___ RECORDS FOR THIS TASK ___
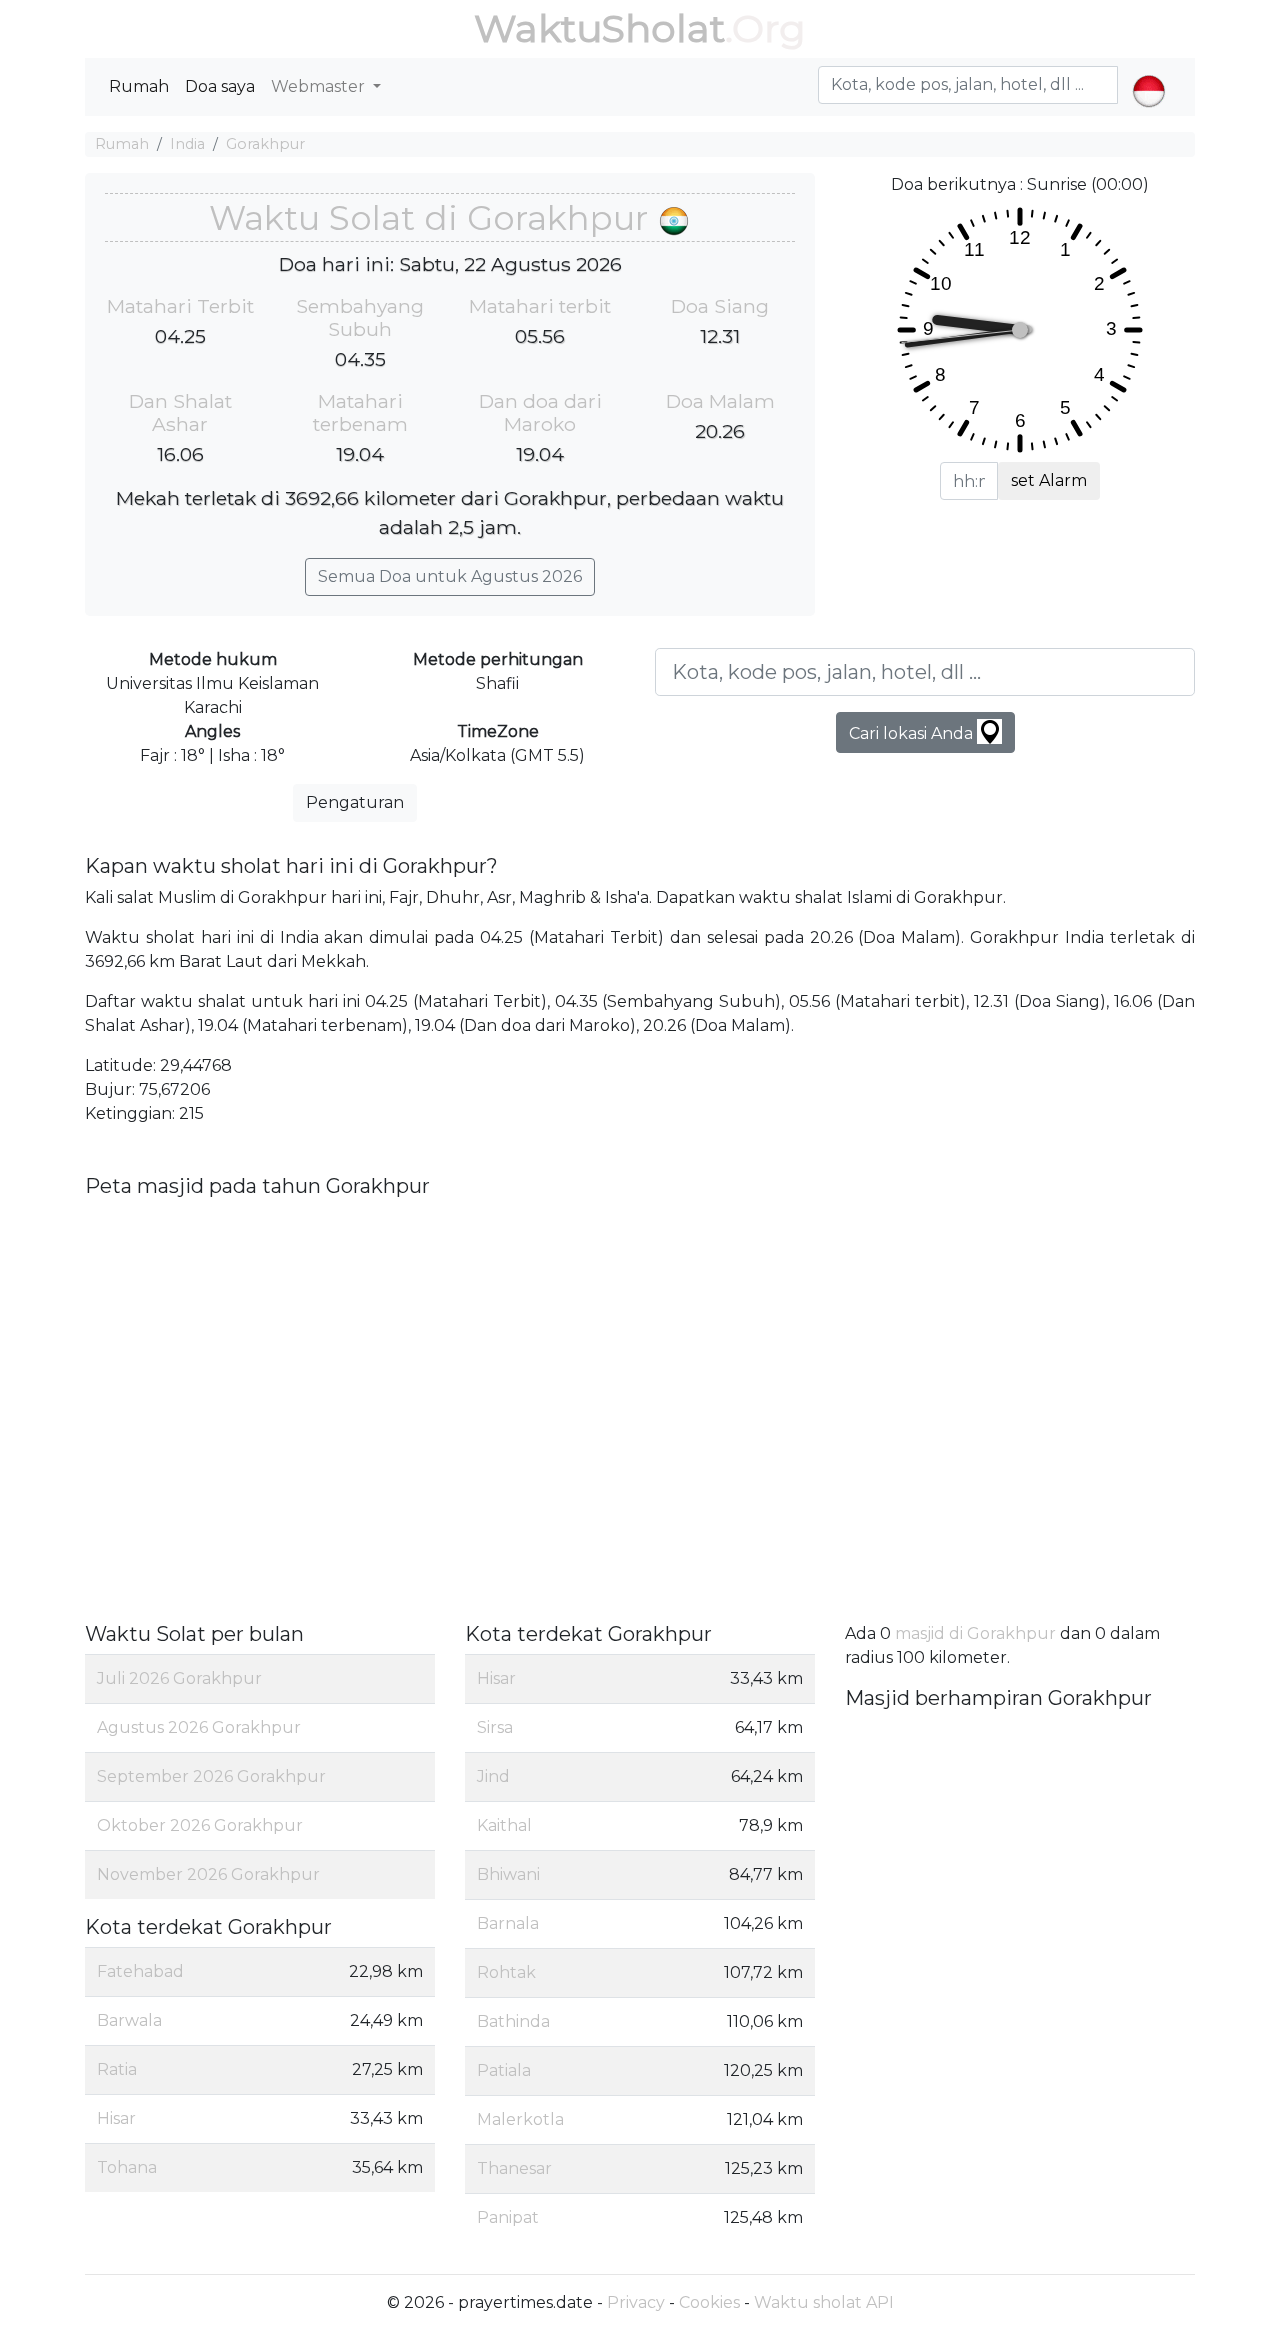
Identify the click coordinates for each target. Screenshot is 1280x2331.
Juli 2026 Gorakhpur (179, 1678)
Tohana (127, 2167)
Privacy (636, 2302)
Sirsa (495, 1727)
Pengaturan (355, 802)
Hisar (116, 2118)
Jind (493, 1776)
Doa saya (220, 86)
___
▸ **EXERCISE INSTRUCTIONS**
Could you please return each line of the material exactly, dropping the pictures?

▸ **SOLUTION TO THE PROBLEM**
Identify the click coordinates for each target. Screenshot is 1280x2331.
Juli 2026 Gorakhpur (179, 1678)
Tohana (127, 2167)
Privacy (636, 2302)
Sirsa (495, 1727)
Pengaturan (355, 802)
Hisar (116, 2118)
Jind (493, 1776)
Doa saya (220, 86)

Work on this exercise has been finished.